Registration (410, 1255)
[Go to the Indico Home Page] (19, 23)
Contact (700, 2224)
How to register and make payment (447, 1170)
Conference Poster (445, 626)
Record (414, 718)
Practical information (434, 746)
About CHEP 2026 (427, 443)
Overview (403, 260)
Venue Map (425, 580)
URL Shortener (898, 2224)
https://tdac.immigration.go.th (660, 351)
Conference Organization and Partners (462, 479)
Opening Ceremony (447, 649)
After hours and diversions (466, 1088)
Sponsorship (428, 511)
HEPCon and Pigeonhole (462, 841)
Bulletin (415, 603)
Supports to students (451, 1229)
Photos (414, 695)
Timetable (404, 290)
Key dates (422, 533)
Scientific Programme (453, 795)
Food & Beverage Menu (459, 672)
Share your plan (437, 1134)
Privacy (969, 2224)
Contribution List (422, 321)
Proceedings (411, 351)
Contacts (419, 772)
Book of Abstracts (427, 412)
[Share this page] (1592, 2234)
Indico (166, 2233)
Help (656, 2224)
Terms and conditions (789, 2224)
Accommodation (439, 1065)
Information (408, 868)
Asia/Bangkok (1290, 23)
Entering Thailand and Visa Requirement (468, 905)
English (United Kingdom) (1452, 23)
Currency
□ □ □ □ □
__Assignment__: Go back to the listing above. Copy word for word the lines from the one with "About CHEP 2026 (427, 443)" through the one with "Bulletin (415, 603)", and nothing more.

__Response__:
About CHEP 2026 (427, 443)
Overview (403, 260)
Venue Map (425, 580)
URL Shortener (898, 2224)
https://tdac.immigration.go.th (660, 351)
Conference Organization and Partners (462, 479)
Opening Ceremony (447, 649)
After hours and diversions (466, 1088)
Sponsorship (428, 511)
HEPCon and Pigeonhole (462, 841)
Bulletin (415, 603)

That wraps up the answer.